> [What you should do]
Decide whether each statement agrees with the forum thread about keeping sport dogs fit. Answer yes or no for each, and quote the words from the thread that settle it. (a) Zoey sees a chiropractor every 2-3 months. (b) Luke is the more active of the two dogs. (c) The fitpaws egg used for the dogs is red.

> [Text under study]
————————

For those of you guys who have dogs you do dog sports with...and that means all of them including "just obedience" should really read this. Because of this article and currently going through an injury rehab with a dog who I truly thought was indestructible...I'm going to be changing a lot of stuff that I'm doing with Ocean in regards to how I treat him as an athlete. I'm going to be much more diligent about warm ups, cool downs, stretching him after exercise and work, doing cross-training to keep him well conditioned, and he's going to have regular visits with the rehab/injury vet to make sure he doesn't have any asymptomatic injuries brewing like Lars had. 

http://www.obsidianbelgians.com/?name=1075


----------



## kadylady (Sep 23, 2010)

Really interesting article, thank you for sharing. This is an area that I am just starting to really learn about and implement things with my dogs. I had a huge in my face realization this week at our trial, watching Zoey jump on Saturday then get adjusted by the chiropractor and then seeing her jump on Sunday. Saturday as I was watching the video of our run I immediately noticed that she was jumping "off" and totally not the way she usually jumps. She got adjusted, was very sore in her pelvis area. Sunday, she was jumping beautifully. It was a big wow moment for me, the difference in her jumping style in 24 hours.

Zoey sees a chiropractor every 2-3 months, Luke is currently seeing a vet massage/chiropractor once a month as we are addressing some issues. It was shocking for me to see just how sore Luke was on his first visit, and he's my less active dog. So now we are definitely working on implementing more stretching and conditioning into our activities. And I know there is so much more to learn and do.

I'd be interested in hearing some of the things that you do with your boys in this area if you are willing to share.


----------



## elrohwen (Nov 10, 2011)

I'm also interested in learning techniques. I wouldn't call Watson high performance, but I would like to take agility more seriously in the future and conditioning/health is important. Right now I have him jumping a couple times a week for short periods, but that it is.

I'm strongly considering some FitPaws stuff - specifically the peanut. Any experiences with it? I think Sass uses it and loves it. I am also interested in the wobble board, but that's probably something I can make myself.

He is not a stoic dog so I'm usually able to tell if he's having an issue, but he's had enough lameness at a young age (short periods of limping with his front paws, maybe or maybe not related to Lyme) that I am cautious.


----------



## MrsBoats (May 20, 2010)

I have the big blue fitpaws egg for the guys and they love it. It is an incredible workout to maintain their balance while working on it. All of Ocean's muscles are tensing and flexing when he's on top of it...you can really see how ripped he is then. I am going to use it tonight for O in fact since the weather here is stormy outside.

————————

> [Provided material]
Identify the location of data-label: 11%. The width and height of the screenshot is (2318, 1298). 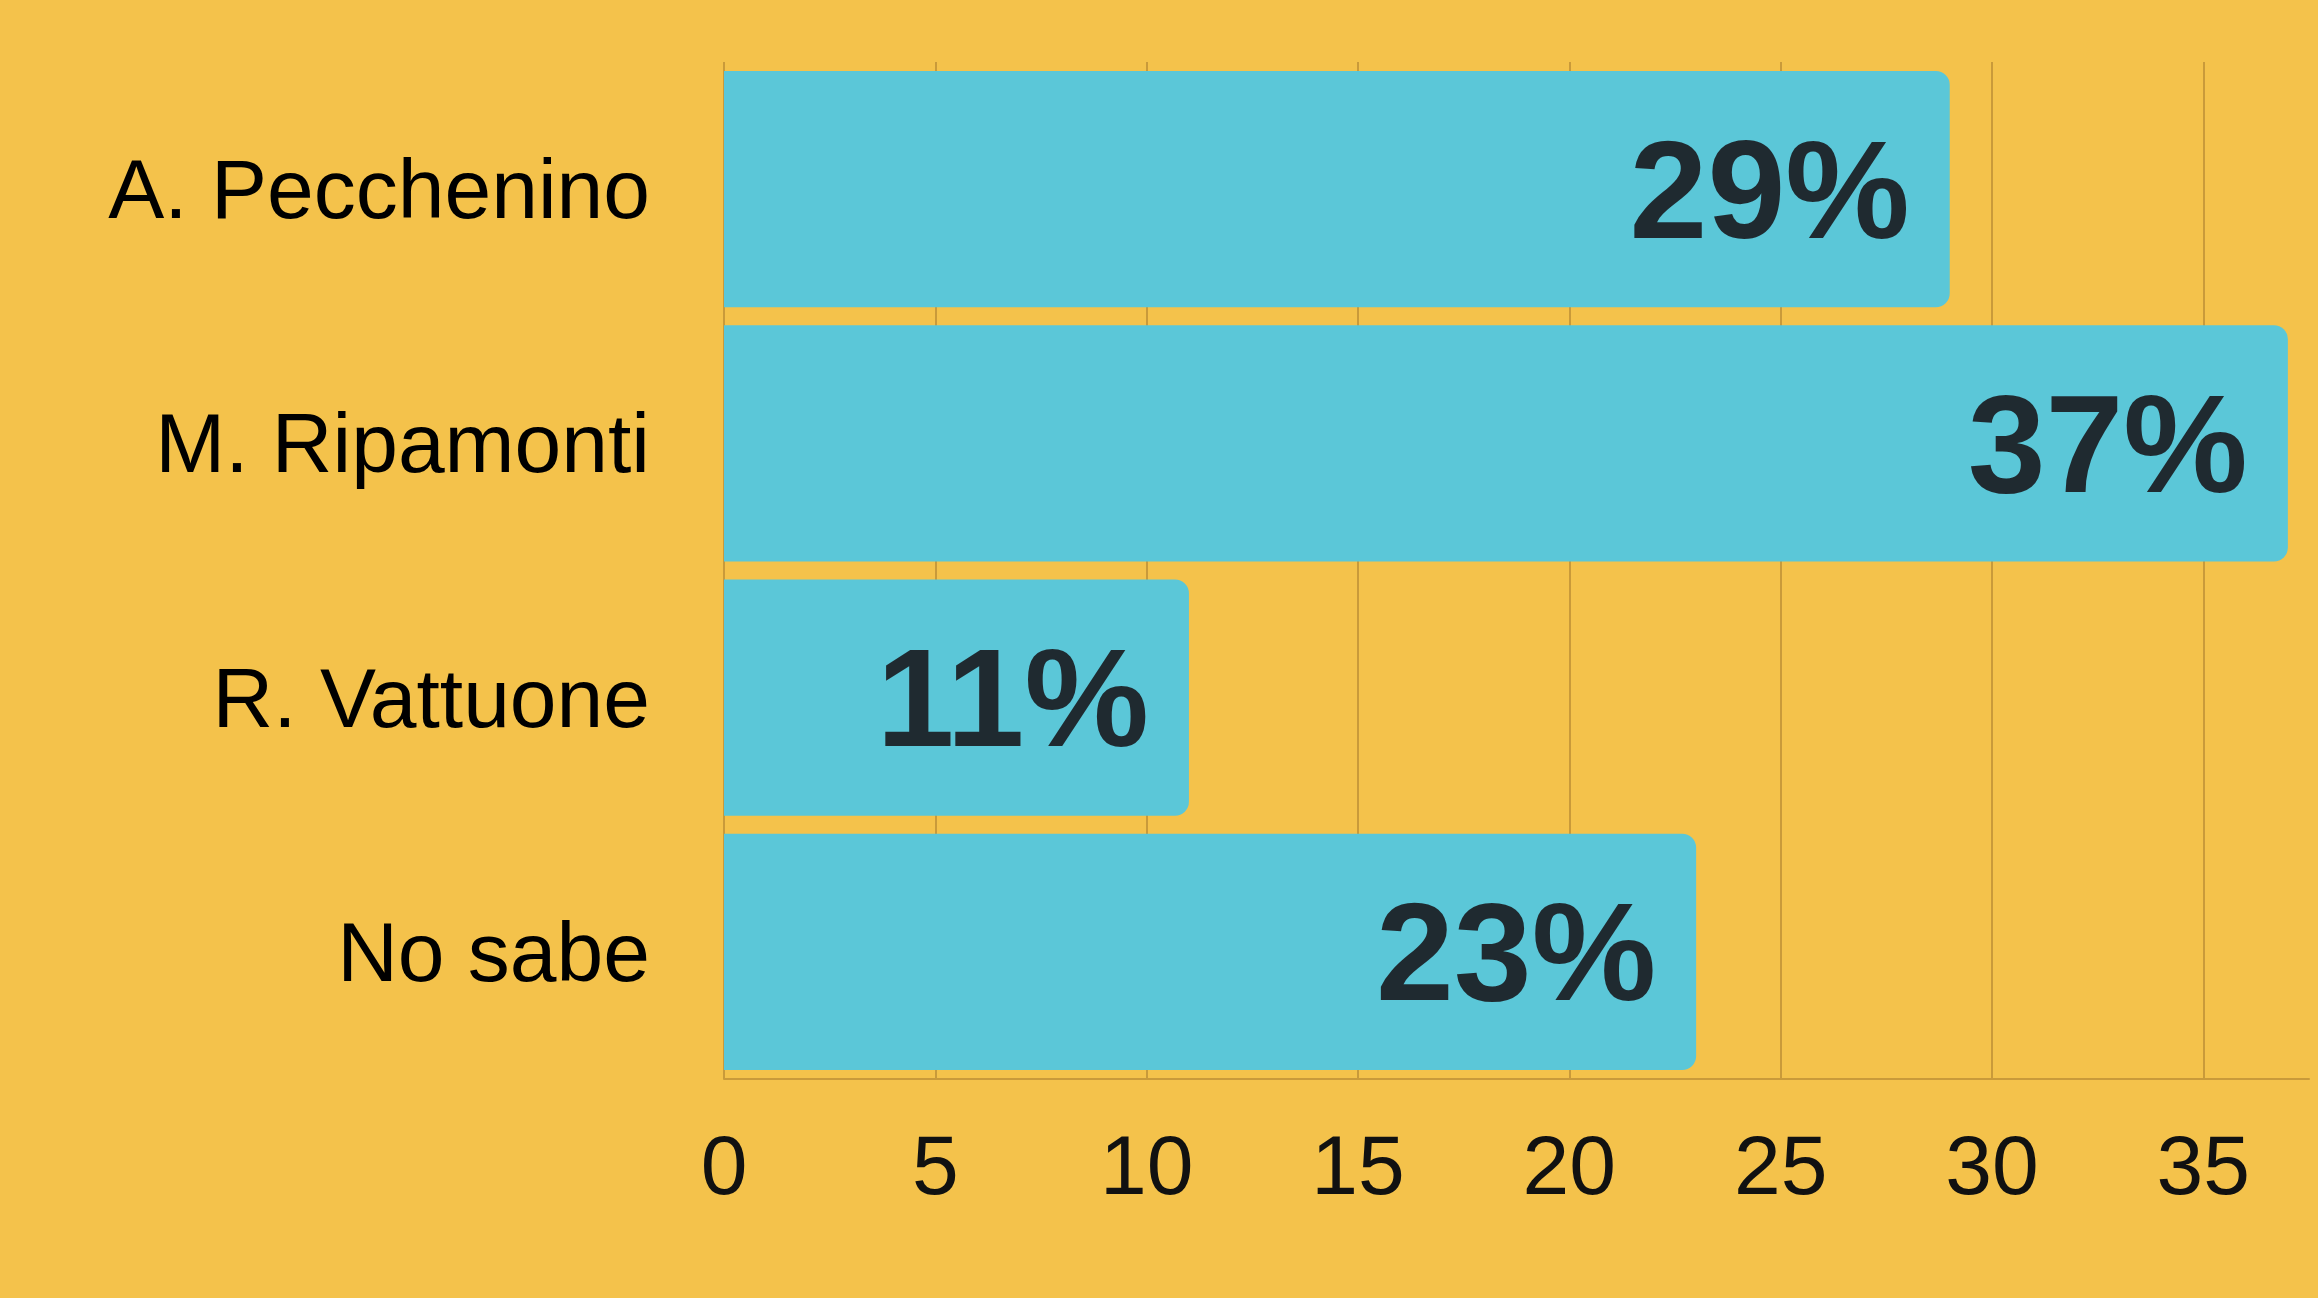
(1012, 698).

————————

> [Result for this exercise]
(a) Yes: "Zoey sees a chiropractor every 2-3 months"
(b) No: "he's my less active dog"
(c) No: "I have the big blue fitpaws egg for the guys"